[Collected data]
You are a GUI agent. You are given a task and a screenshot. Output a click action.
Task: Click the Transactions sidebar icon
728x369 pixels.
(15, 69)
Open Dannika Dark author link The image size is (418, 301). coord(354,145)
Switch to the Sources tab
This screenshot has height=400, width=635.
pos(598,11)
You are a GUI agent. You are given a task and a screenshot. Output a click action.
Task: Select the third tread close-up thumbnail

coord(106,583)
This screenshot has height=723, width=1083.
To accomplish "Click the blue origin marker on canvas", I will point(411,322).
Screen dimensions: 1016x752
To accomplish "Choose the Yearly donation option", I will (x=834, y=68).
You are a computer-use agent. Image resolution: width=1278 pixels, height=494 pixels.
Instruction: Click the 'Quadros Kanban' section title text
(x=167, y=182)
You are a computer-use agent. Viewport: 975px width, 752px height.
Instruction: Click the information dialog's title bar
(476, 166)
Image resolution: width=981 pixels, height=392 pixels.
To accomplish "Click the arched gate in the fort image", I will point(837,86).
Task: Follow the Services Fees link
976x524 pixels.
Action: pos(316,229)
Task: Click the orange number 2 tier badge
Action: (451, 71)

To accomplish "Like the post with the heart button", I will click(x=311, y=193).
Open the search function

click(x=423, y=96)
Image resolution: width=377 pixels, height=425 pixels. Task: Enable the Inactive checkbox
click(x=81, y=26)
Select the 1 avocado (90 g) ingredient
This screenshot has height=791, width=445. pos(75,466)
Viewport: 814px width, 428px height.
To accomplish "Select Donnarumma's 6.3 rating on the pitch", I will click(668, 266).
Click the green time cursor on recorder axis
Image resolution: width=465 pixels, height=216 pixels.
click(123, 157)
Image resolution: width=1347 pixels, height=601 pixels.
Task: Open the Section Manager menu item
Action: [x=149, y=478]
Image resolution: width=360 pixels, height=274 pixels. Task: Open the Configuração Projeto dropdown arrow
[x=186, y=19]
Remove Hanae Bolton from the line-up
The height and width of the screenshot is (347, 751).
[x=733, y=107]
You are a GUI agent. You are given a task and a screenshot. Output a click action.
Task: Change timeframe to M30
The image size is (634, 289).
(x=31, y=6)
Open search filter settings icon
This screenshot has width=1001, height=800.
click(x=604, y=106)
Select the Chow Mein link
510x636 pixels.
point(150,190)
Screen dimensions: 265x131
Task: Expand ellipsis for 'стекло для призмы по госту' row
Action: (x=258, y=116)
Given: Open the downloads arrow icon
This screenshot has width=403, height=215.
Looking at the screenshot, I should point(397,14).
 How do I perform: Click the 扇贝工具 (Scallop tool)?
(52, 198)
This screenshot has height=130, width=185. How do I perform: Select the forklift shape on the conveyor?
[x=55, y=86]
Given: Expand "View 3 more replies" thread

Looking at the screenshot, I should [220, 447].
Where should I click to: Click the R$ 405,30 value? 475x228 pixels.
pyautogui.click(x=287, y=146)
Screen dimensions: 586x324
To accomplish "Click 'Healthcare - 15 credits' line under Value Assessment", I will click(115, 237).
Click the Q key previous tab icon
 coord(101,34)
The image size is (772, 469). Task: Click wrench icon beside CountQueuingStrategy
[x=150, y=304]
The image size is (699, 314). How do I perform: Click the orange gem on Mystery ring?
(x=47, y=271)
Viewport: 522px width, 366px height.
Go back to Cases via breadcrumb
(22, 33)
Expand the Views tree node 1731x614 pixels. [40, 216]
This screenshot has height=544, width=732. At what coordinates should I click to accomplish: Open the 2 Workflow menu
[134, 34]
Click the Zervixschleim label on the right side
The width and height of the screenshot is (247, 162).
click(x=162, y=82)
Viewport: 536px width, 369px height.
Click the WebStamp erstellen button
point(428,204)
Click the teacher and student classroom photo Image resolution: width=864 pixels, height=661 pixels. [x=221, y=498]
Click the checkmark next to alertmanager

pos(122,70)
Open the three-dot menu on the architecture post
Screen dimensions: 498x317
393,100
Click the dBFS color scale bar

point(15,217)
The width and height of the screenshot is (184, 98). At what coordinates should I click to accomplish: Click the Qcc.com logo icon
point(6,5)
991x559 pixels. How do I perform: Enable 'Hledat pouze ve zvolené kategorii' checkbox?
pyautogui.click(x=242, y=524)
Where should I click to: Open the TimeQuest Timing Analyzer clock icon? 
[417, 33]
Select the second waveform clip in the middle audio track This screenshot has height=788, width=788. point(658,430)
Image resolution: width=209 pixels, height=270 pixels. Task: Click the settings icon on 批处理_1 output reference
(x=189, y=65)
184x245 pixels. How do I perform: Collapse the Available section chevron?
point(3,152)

What needs to be done: Filter the entries down to the lines with the word "link" in them.

Task answer:
Open Dannika Dark author link The image size is (418, 301). coord(354,145)
Task: Follow the Services Fees link
Select the Chow Mein link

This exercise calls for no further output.